Figure 4. Cumulative release profiles of RES, 5% and 10% SRAS/RES at 37℃: (a) pH = 1; (b) pH = 6.8; (c) pH = 7.4

The fitting results by Peppas equation of the release rate showed all of these depend simultaneously by the swelling and the diffusion processes specific to a non Fickian mechanism (Table 2). The release kinetics of RES from microcapsules at pH of 6.8 were best described by the Peppas equation (0.990 and 0.982, respectively).

Table 2. Kinetic release parameters of RES, 5% and 10% SRAS/RES microcapsule

Sample	pH = 1	pH = 6.8	pH = 7.4
SRAS/RES(5%)	Q = 4.184t^0.594, R^2 = 0.974	Q = 8.655t^0.724, R^2 = 0.990	Q = 10.04t^0.608, R^2 = 0.976
SRAS/RES(10%)	Q = 4.377t^0.78, R^2 = 0.978	Q = 9.87t^0.726, R^2 = 0.982	Q = 11.19t^0.606, R^2 = 0.966

Antioxidant activity

There are several methods to evaluate radical scavenging activity, among which, the DPPH (1,1-diphenyl-2-picrylhydrazyl) and ABTS⁺ [2,2‘-Azinobis-(3-ethylbenzthiazoline-6-sulphonate)] are widely used in measuring the antioxidant capability with stable and efficiency.

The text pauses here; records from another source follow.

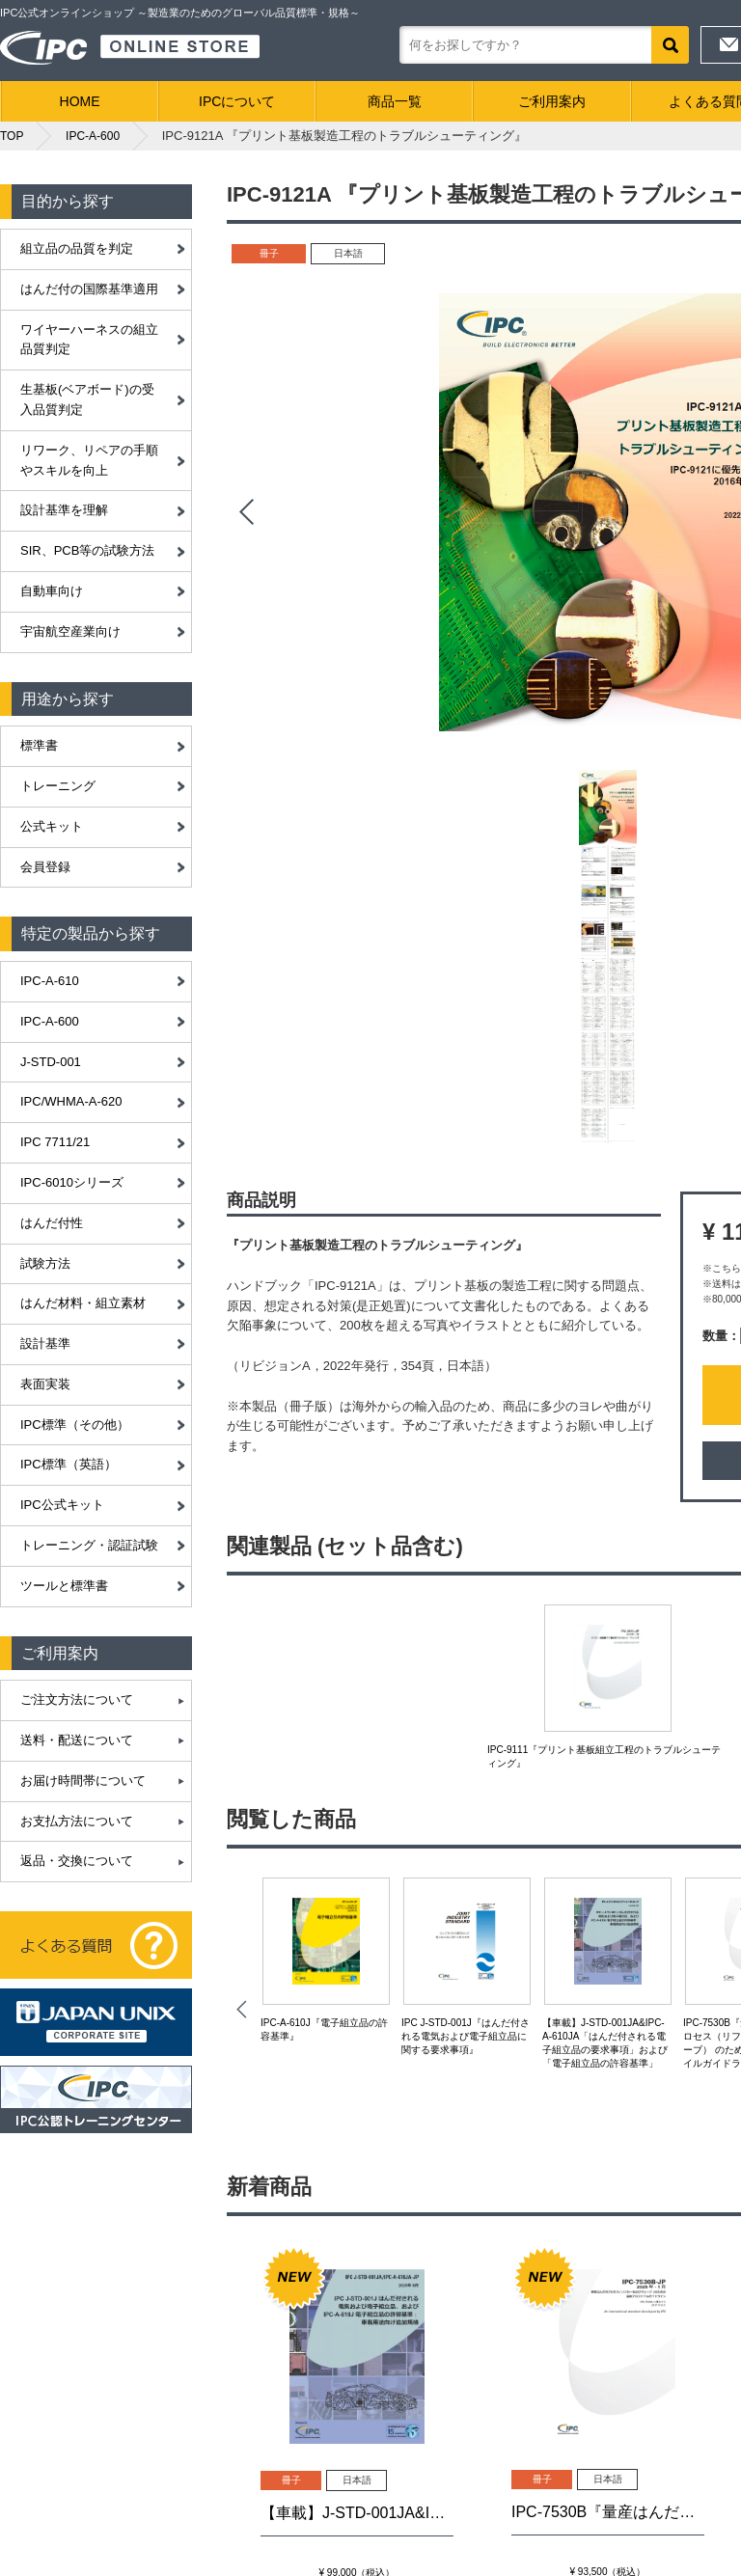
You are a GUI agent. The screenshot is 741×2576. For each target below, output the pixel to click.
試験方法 (45, 1263)
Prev (246, 512)
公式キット (51, 826)
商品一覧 (395, 101)
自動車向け (51, 591)
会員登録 (45, 867)
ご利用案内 (552, 101)
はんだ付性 (51, 1223)
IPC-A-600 (49, 1021)
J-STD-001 (50, 1062)
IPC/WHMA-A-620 (71, 1101)
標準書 (39, 745)
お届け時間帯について (83, 1780)
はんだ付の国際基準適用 (89, 289)
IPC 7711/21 (55, 1142)
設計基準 (45, 1343)
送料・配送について (76, 1740)
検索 (670, 45)
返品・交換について (76, 1860)
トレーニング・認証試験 (89, 1545)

As Figure 5 shows, the reduced percentage of DPPH and ABTS⁺ radical were all related to the concentration of the different formulations. A dose-dependent manner was discovered for all formulations. However, it was interesting that the microcapsules have a higher ability of reducing free radicals under a low concentration compared with the same concentration of RES. The EC₅₀ value (concentration required to obtain a 50% antioxidant effect) was calculated of each sample against free radicals as shown in Table 3.^[31] It can be seen that the EC₅₀ value of DPPH and ABTS free radicals were decreased after embedding resveratrol in accord with Pan et al.^[32] This may be due to the large surface area of the RES on the microcapsule at the reaction medium. In conclusion, after encapsulated by SR ammonium salt, the antioxidant activities of RES were remained, which has good scavenging ability for DPPH and ABTS⁺ free radicals.

Table 3. EC₅₀ value of antioxidant formulations on the DPPH· and ABTS⁺·

	RES	SRAS/RES(5%)	SRAS/RES(10%)
DPPH·	y = 1.009x-2.091, R^2 = 0.968 EC50 = 369.7 μg/mL	y = 0.701x-1.25, R^2 = 0.912 EC50 = 313.64 μg/mL	y = 0.942x-1.894, R^2 = 0.955 EC50 = 347.86 μg/mL
ABTS^+·	y = 0.977x-1.065, R^2 = 0.985 EC50 = 39.98 μg/mL	y = 1.022x-1.1, R^2 = 0.983 EC50 = 36.78 μg/mL	y = 0.859x-0.798, R^2 = 0.992 EC50 = 32.44 μg/mL

Figure 5. Scavenging effects of antioxidant formulations on the DPPH· and ABTS⁺

Therefore, the new resveratrol carrier manifested the hopeful properties for the new effective intestinal formulation, which could be used into the functional delivery system and regulate the balance of intestinal ecological with taking the lower amount of antioxidants and the high radical scavenging activity. The natural polymers of SR used in coating material have been reported before. In this study, the amino group grafted into SR to regard as wall material, and resveratrol microcapsule were successfully prepared to improve the stability and bioavailability of resveratrol, at the same time improve the antioxidant activity. This new delivery system can act as a favorable carrier for insoluble antioxidants in the potential use of new food delivery system on functional food supplements.

Conclusion

The microcapsule (SRAS/RES) was successfully prepared to enhance the stability, bioavailability, and the radical scavenging activity of RES and make the best use of food delivery system on functional food supplements. The ammonium salts of SR were successfully synthesized and used to fabricate the microcapsule. The microcapsule showed perfect stability and outstanding sustained release character in vitro intestinal release test. Moreover, compared to the pure RES, the microcapsule showed a dose-dependent manner with a higher radical scavenging activity of DPPH· and ABTS⁺, which can be used widely to the further food or nutrient applied research.

Additional information

Funding

This work was financially supported by the National Key R&D Program of China (Grant No. 2016YFD0600805).